Gli Italiani giocano per la Patria? Per la Fede? Per il contratto del Commissario tecnico e dei giocatori milionari? Per la maglia azzurra? Per i Supermario dei procuratori sportivi milionari? La disfatta vergognosa in Brasile della Federcalcio Italiana, è dedicata agli anti-eroi della Patria ferita e tradita dai ripetuti attentati e attacchi alla Costituzione della Repubblica, dissimulati dalle finzioni sceniche di assurde “riforme” anti-costituzionali, illegali e illegittime. Basta! Non c’è un Eroe del Calcio e della Politica in Italia. Questa è la triste verità. Nemmeno un umile guerriero del pallone in questa generazione azzurra della celebre PS4. Fin troppo facile riscattarsi con le proprie dimissioni irrevocabili. Facile abbandonare la nave che affonda. È l’Italia anti-cristiana ad affondare. L’appello tardivo ai valori nazionali elevato da Prandelli è risultato poi paradossale, soprattutto alla luce del fatto che sul piano strettamente tecnico tra le due nazionali non esiste neppure un paragone. È vero. Gli Azzurri hanno giocato più di mezz’ora in inferiorità numerica per l’espulsione di Marchisio.
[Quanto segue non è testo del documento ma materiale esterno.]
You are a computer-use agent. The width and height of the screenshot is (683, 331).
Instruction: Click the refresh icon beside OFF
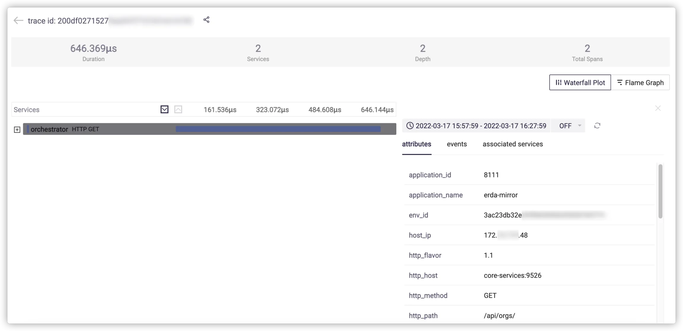pos(597,126)
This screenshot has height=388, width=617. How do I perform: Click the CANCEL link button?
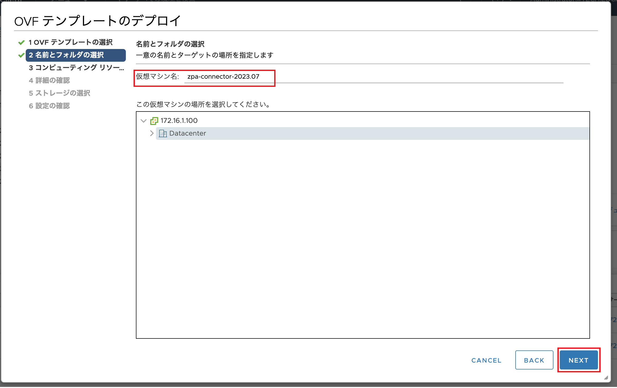(x=486, y=360)
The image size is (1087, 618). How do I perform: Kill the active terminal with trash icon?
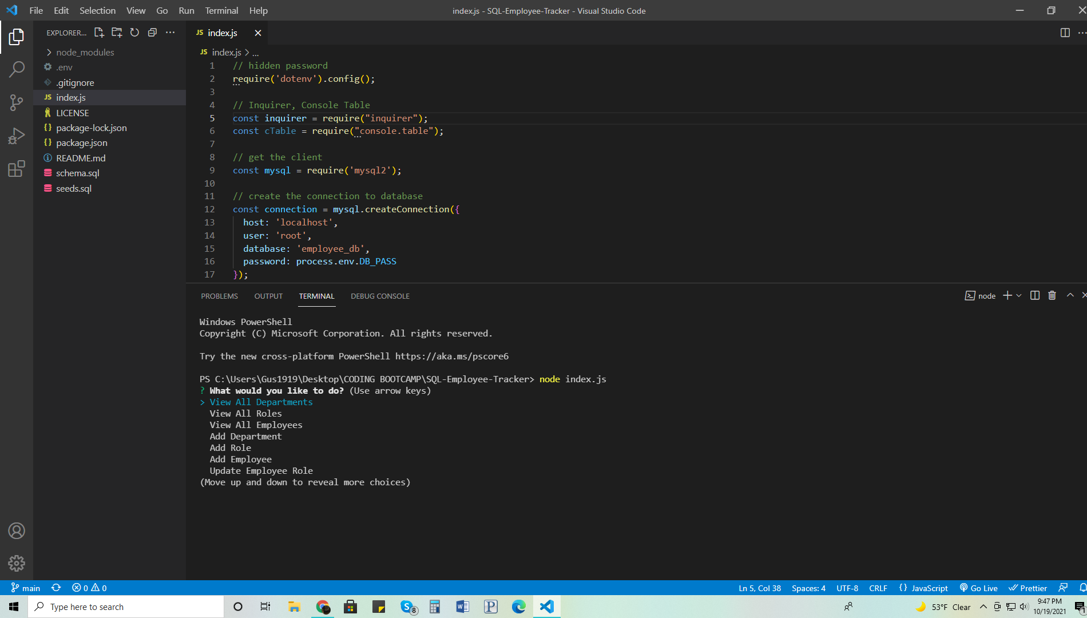(1052, 295)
Ma il cartellino rosso non del tutto immotivato per il piede alzato dello juventino che in quasi trecento partite da professionista solo una seconda volta era stato cacciato dall’arbitro, non è assolutamente un alibi. Semmai una riprova del fatto che con la testa e soprattutto il cuore, l’Italia era già ripartita dal Brasile subito dopo l’atterraggio. In una competizione mondiale di calcio servono la passione e la testa. Nel lungo corpo a corpo di Italia-Uruguay, il 24 Giugno 2014, una data che passerà alla storia nel calcio italiano come il Giorno dell’Infamia, la prima colpa degli Azzurri è stata quella di non avere mai cercato seriamente il Goal definitivo quando gambe e tecnica li ponevano in posizione di maggiore forza. Invece gli Azzurri hanno ruminato calcio e poco più, per un’intera ora, paralizzando la Nazione. Poi la follia di chi è andato con il piede alzato a cercare la gamba di Arevalo in un contrasto in fase offensiva, li ha messi in condizioni di estrema difficoltà psico-fisica. È venuta meno la lucidità tra i “compagni” azzurri e con essa l’attenzione in fase difensiva. E infatti il Goal di testa di Godin per l’Uruguay è arrivato su calcio d’angolo, a retroguardia schierata. A Natal muore e rinasce il Calcio italiano? È l’intera spedizione azzurra ad assumere i contorni netti del fallimento tecnico.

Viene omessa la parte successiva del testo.